Um corrimento nasal e dois espirros, depois nada. Para alguns, os resfriados são apenas um incômodo temporário. Para outros, a mesma infecção pode desencadear tosse intensa, respiração ofegante ou até mesmo um ataque respiratório intenso.
Um novo estudo realizado no Escola de Medicina de Yale mostra que essa diferença não se deve tanto ao vírus em si, mas à forma como nosso corpo reage nas primeiras horas. Os resultados, publicados na revista Cell Press Azulmostram que tudo acontece muito cedo, ao nível do nosso nariz, muito antes da intervenção do nosso sistema imunitário “clássico”.
Está tudo no nariz, desde as primeiras horas
O rinovírus, principal causa de resfriados e desencadeador de ataques de asma, infecta primeiro as células que revestem as vias nasais. Essas células não são glóbulos brancos, mas possuem um sistema de defesa rápido: a imunidade inata. Sua principal arma é chamada deinterferonum molécula que alerta as células vizinhas e bloqueia a multiplicação do vírus.

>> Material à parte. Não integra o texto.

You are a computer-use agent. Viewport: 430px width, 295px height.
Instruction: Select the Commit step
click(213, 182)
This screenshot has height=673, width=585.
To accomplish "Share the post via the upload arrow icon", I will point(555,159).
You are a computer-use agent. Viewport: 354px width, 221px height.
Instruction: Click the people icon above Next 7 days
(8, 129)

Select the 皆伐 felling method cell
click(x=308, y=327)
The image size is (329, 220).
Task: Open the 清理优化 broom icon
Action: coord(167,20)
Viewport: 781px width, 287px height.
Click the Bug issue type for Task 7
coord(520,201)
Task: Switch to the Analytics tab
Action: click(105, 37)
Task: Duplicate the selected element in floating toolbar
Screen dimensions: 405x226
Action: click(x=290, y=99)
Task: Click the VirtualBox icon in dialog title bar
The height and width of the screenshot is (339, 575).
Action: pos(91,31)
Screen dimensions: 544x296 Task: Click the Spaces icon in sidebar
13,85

Quando esta resposta é eficaz, a infecção permanece muito limitada: menos de 2% das células nasais são afectadas, o sintomas são leves e desaparecem espontaneamente.

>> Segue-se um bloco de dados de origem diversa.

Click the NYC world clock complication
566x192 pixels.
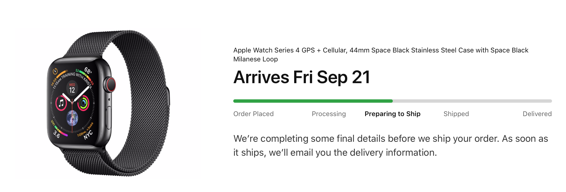(x=88, y=135)
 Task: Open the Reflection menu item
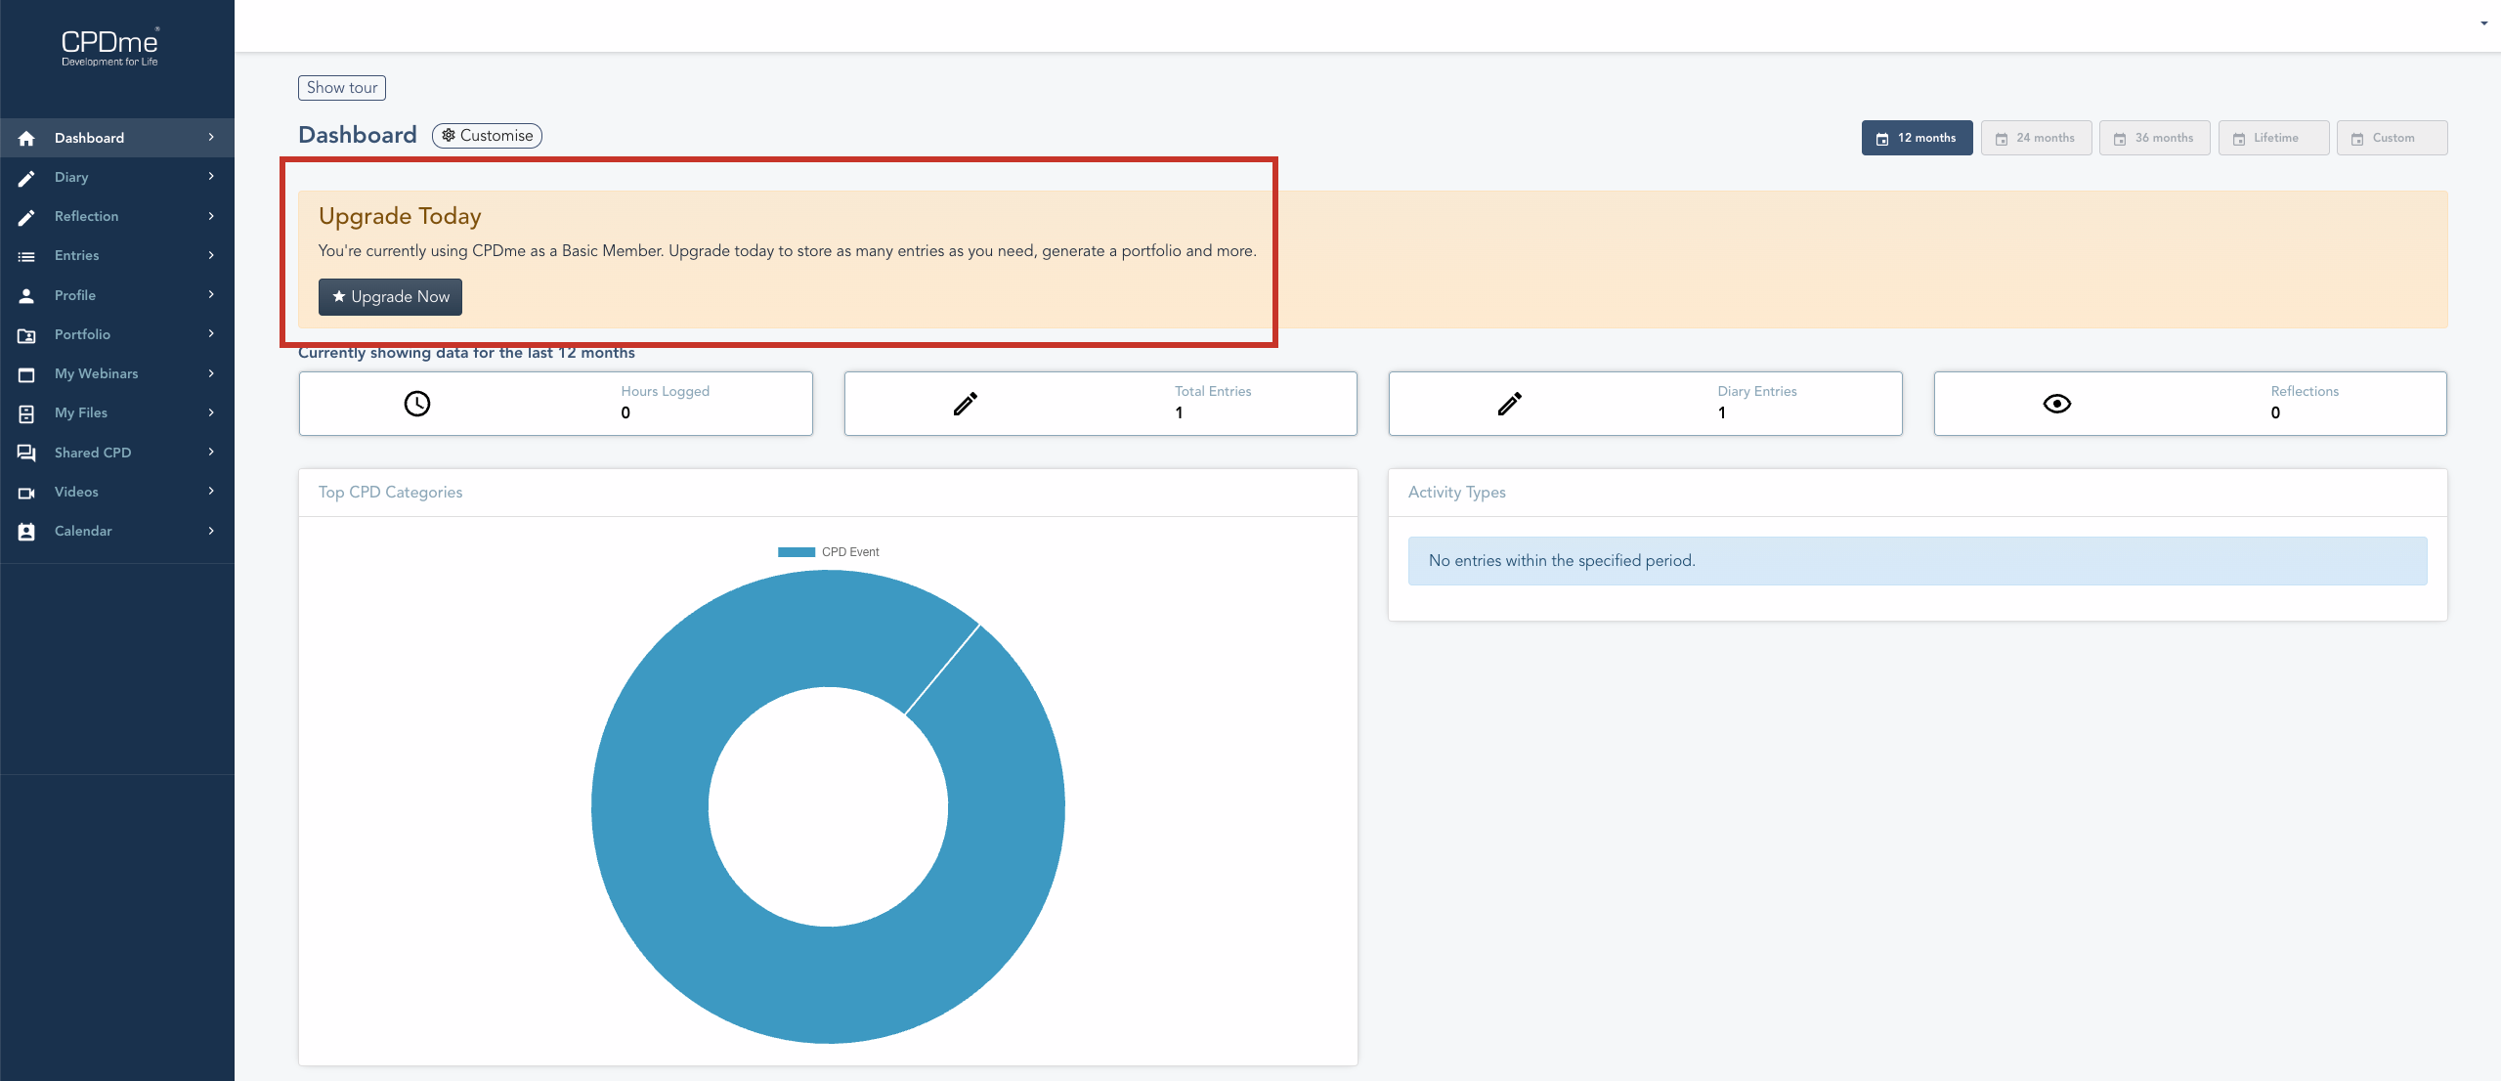coord(86,216)
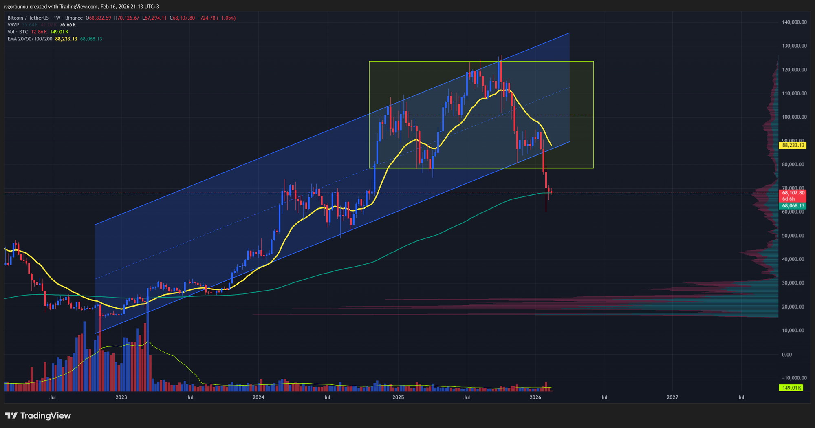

Por outro lado, se este alerta precoce for fraco ou tardio, o vírus espalha-se ainda mais. O corpo compensa então com uma reação inflamatória muito mais agressiva, responsável por sintomas mais intensos: congestão intensa, dificuldade para respirar e até hospitalização em pessoas frágeis.
Ellen Foxman, chefe do estudo, enfatiza: “ O que está claro é que não é apenas o vírus que determina a doença. Há algo no corpo humano que realmente influencia o curso da doença. »
Quando a inflamação assume o controle da defesa antiviral
Para compreender esses mecanismos, os pesquisadores recriaram em laboratório um membrana mucosa cavidade nasal humana extremamente realista, reproduzindo tanto o interior do nariz quanto o trato respiratório, a partir de células capazes de produzir muco e pestanas.
Eles infectaram essas células com um rinovírus e bloquearam deliberadamente certas vias de defesa, a fim de observar como a infecção progredia célula por célula.
A observação é clara: quando falta interferon, oinflamação assume o controle e se torna prejudicial ao trato respiratório.
Este fenómeno é particularmente preocupante em pessoas com asma ou DPOC, nas quais a resposta ao interferão é frequentemente menos eficaz. Para eles, um simples resfriado pode ser suficiente para desencadear uma verdadeira crise respiratória.
“ Nossos experimentos organoides mostram que uma resposta interferônica rápida de células infectadas é extremamente eficaz na interrupção do rinovírus, mesmo na ausência de células do sistema imunológico. disse Bao Wang, primeiro autor do estudo.
Novas formas de prevenir formas graves de resfriado comum?
Esses resultados abrem perspectivas concretas. Em vez de atacar diretamente o vírus, poderia ser mais eficaz modular a resposta inflamatória ou fortalecer as defesas iniciais das células nasais.
“ Um dos aspectos únicos deste estudo foi poder observar milhares de células trabalhando juntas e como elas interagem para combater esta infecção comum. », resume Ellen Foxman. Em última análise, este trabalho poderá levar a novos tratamentos para prevenir exacerbações deasma ou DPOC desencadeada pelo rinovírus.
Permanece uma questão central: porque é que algumas pessoas produzem menos interferões do que outras? Genéticodoenças crônicas, meio ambiente? Os investigadores continuam agora o seu trabalho para desvendar este mistério e, quem sabe, tornar a constipação comum um pouco mais justa para todos.